Exercise description. Every line from the first record below down to the line that includes "Viewport: 1007px width, 642px height." must be reproduced exactly; the pictures are not.

Data supplied.
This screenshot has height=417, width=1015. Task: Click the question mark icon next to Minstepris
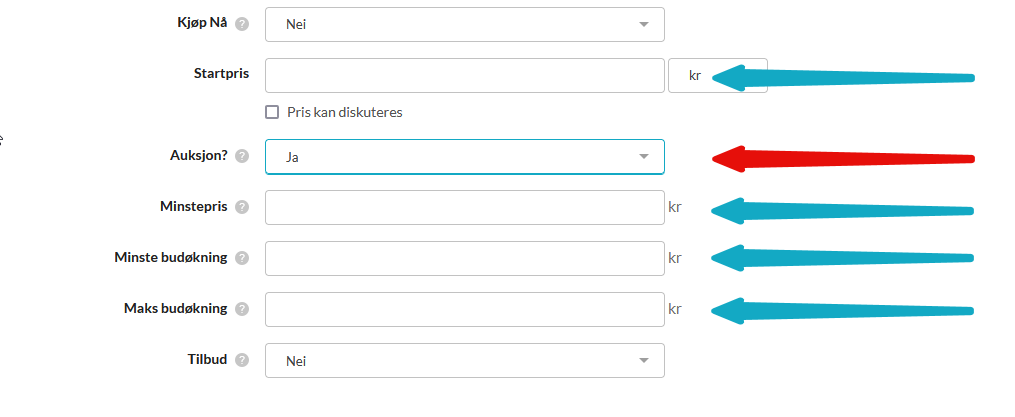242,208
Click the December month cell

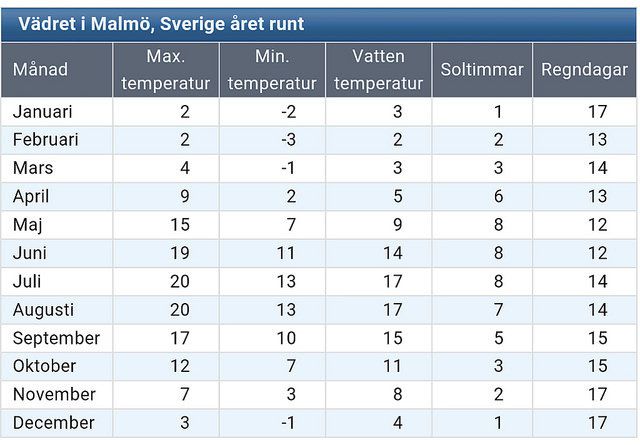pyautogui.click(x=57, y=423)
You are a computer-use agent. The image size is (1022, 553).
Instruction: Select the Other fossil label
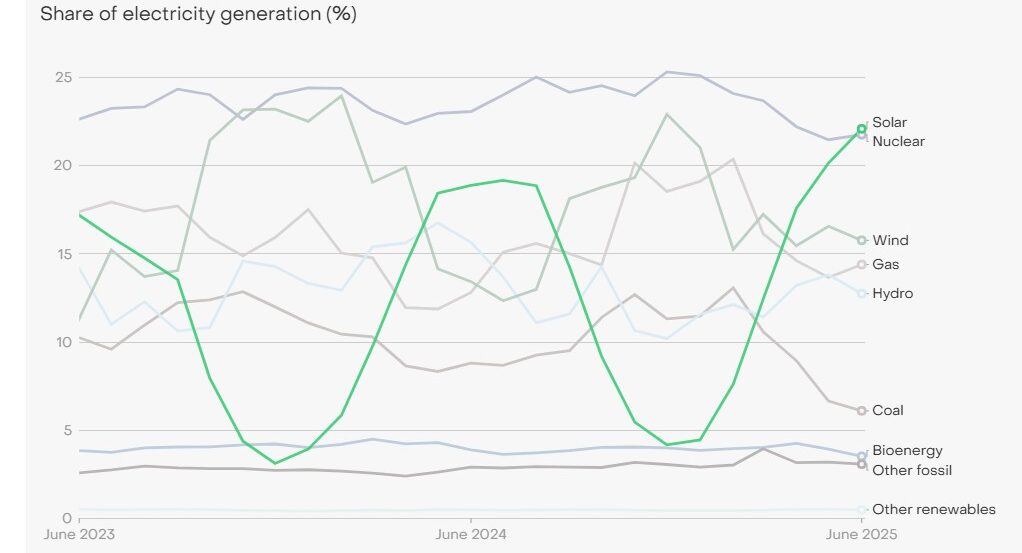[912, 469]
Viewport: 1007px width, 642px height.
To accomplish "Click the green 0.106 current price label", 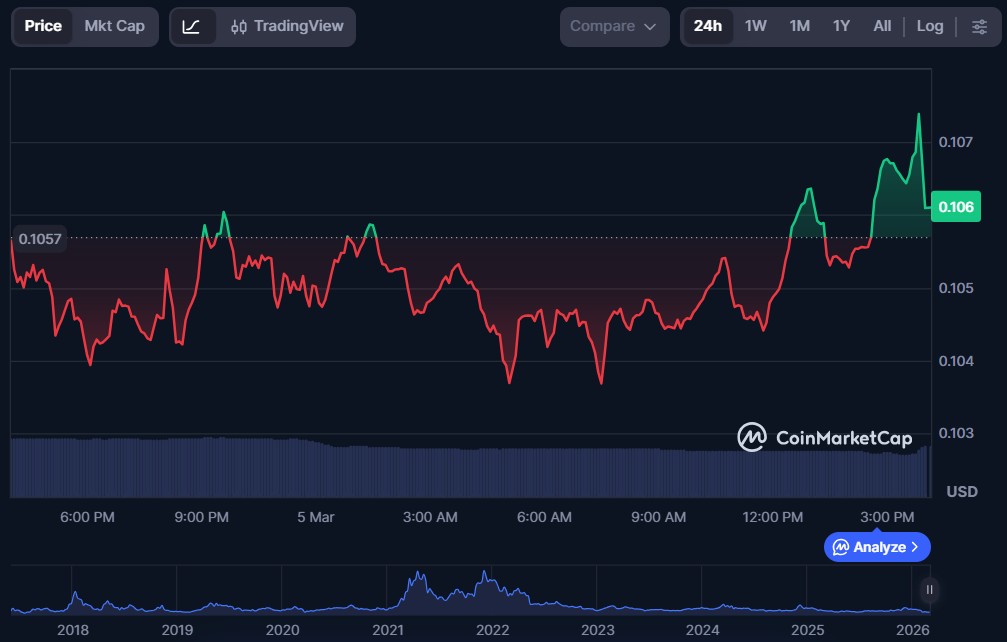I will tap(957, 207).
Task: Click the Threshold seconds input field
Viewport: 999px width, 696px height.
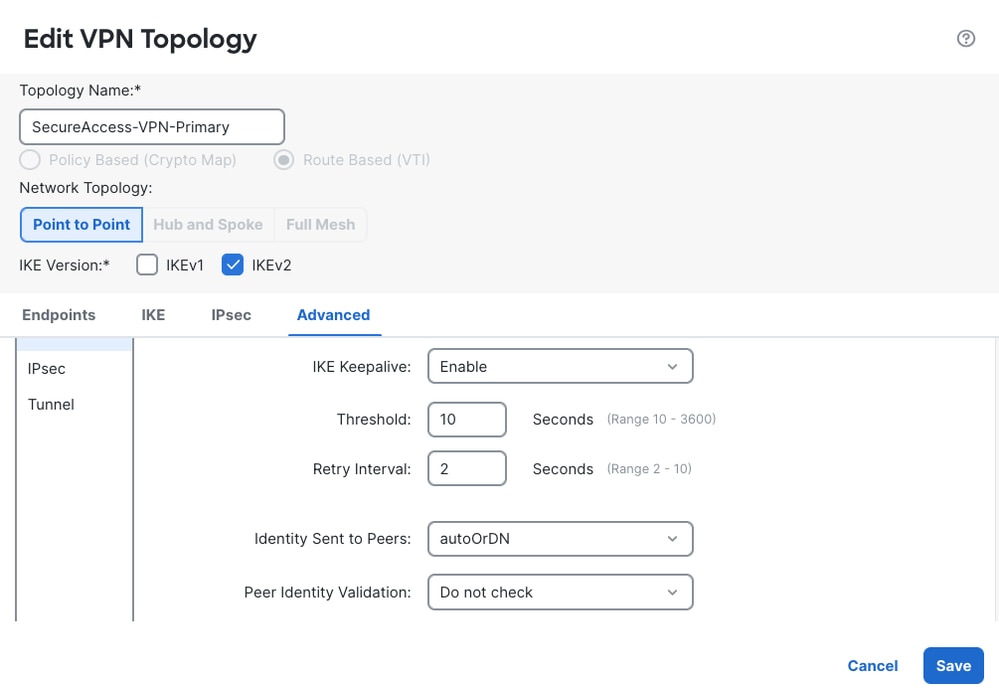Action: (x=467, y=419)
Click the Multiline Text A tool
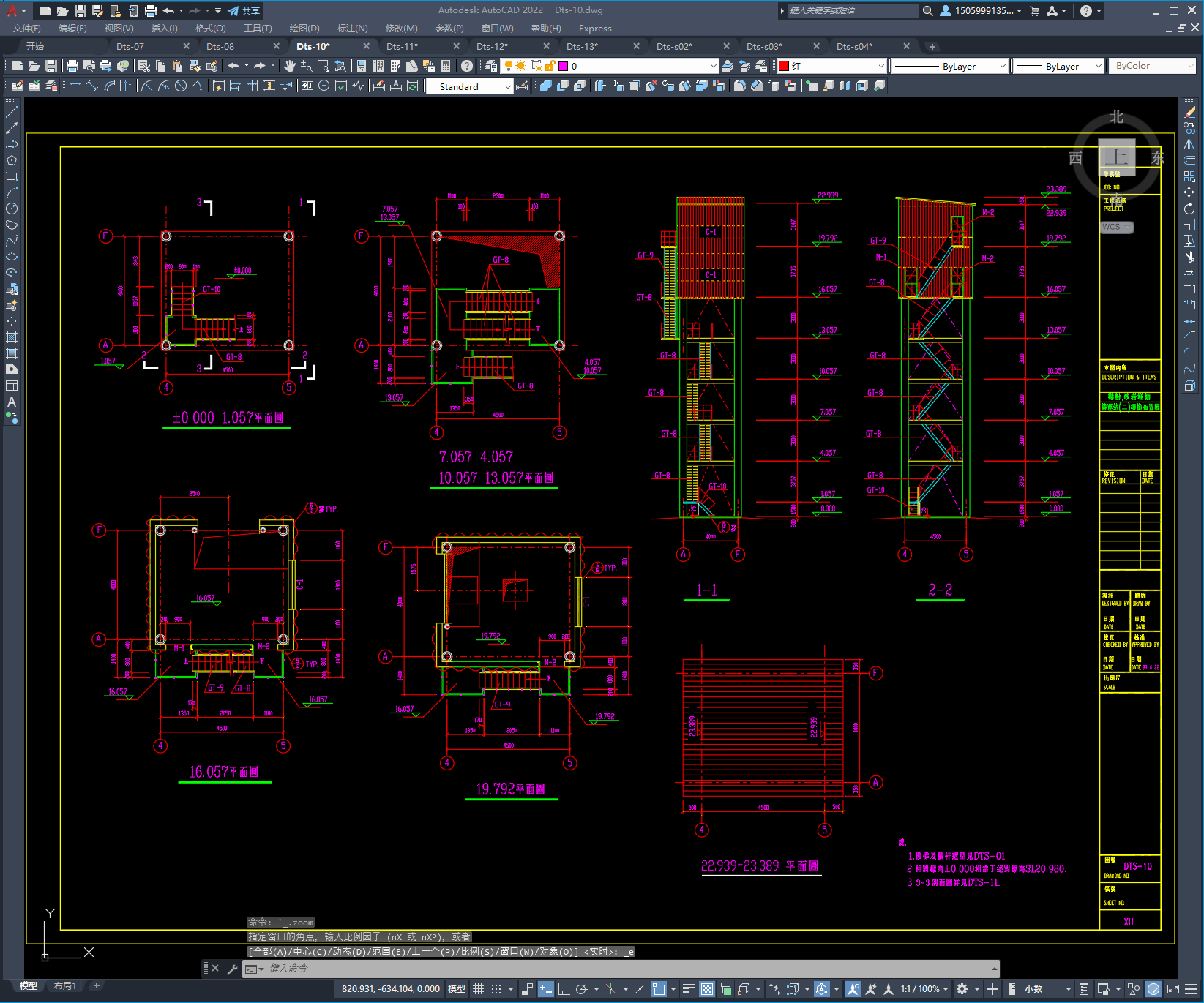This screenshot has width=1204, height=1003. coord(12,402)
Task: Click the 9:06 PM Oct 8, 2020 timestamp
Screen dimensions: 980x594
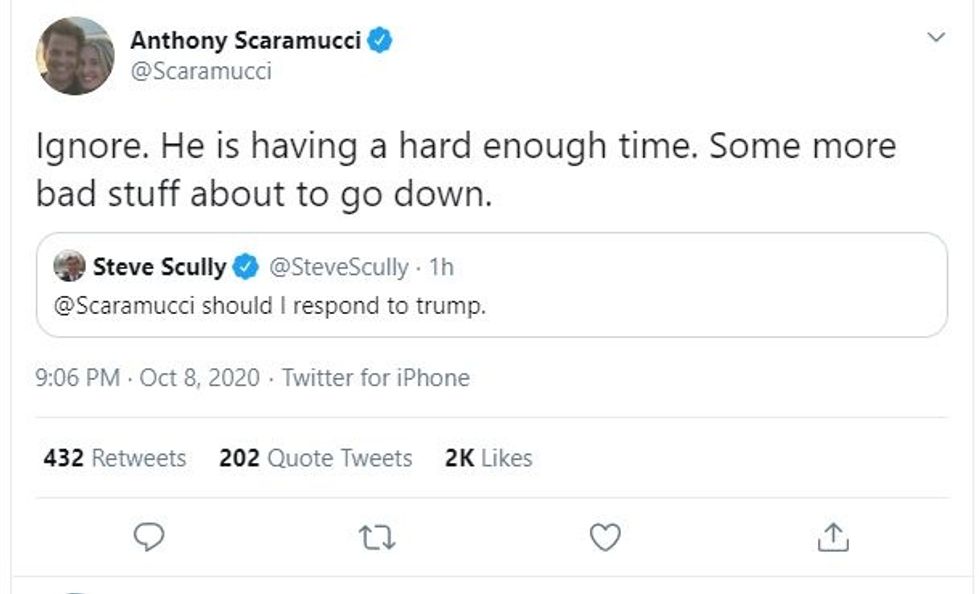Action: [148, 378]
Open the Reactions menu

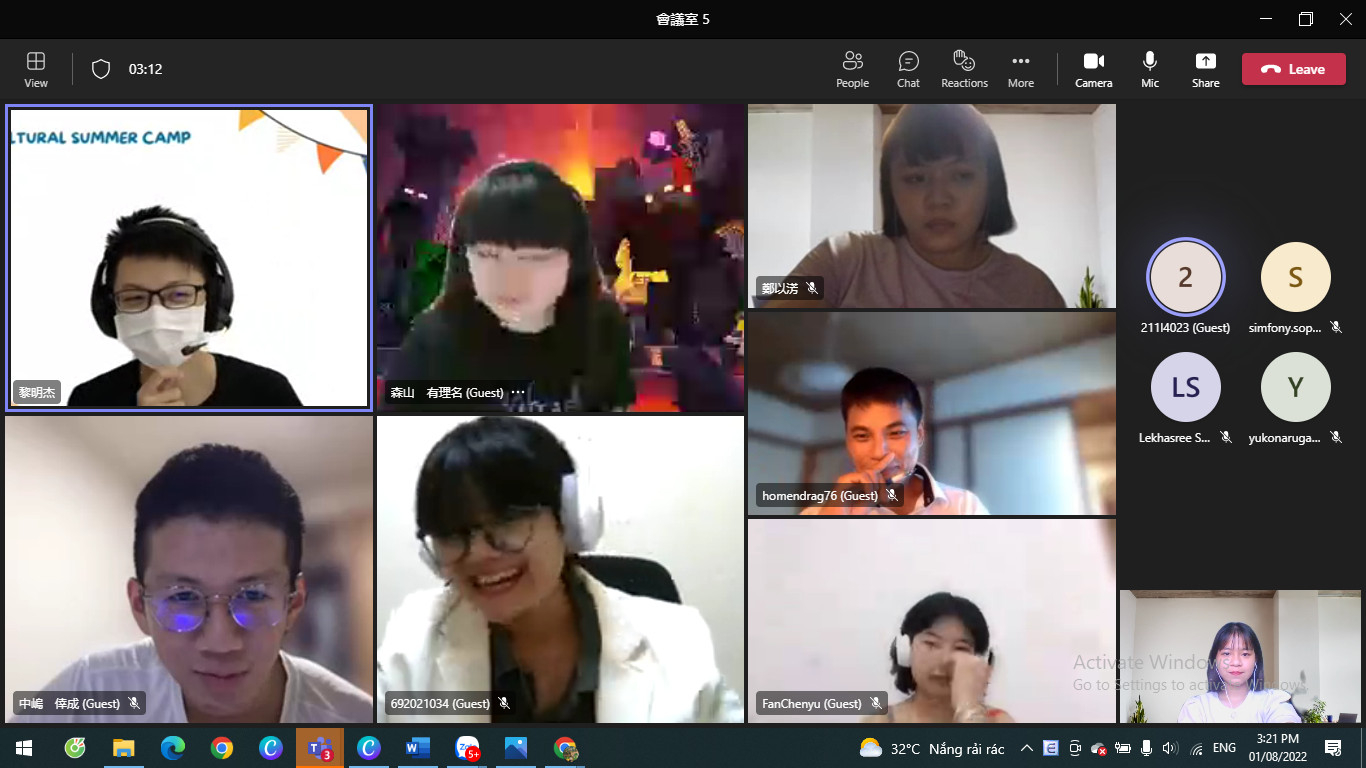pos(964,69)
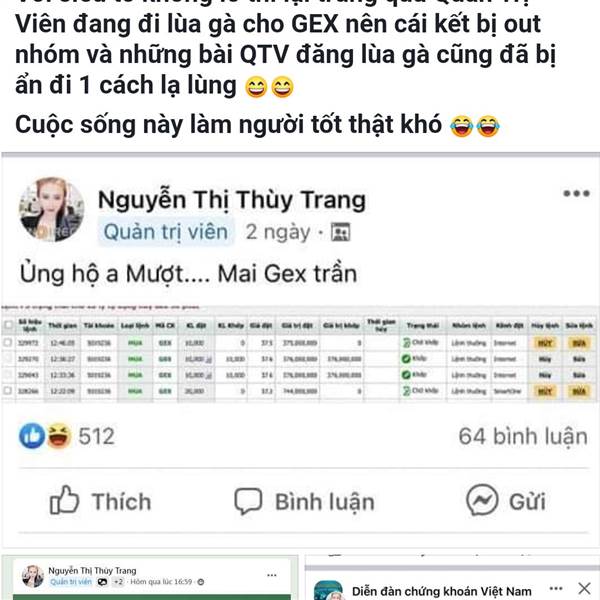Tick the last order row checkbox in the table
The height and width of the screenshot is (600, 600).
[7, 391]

Response below.
This screenshot has height=417, width=1015. Task: Click the question mark icon next to Minstepris
242,208
Click the December month cell

pyautogui.click(x=57, y=423)
You are a computer-use agent. The image size is (1022, 553).
Instruction: Select the Other fossil label
[912, 469]
Viewport: 1007px width, 642px height.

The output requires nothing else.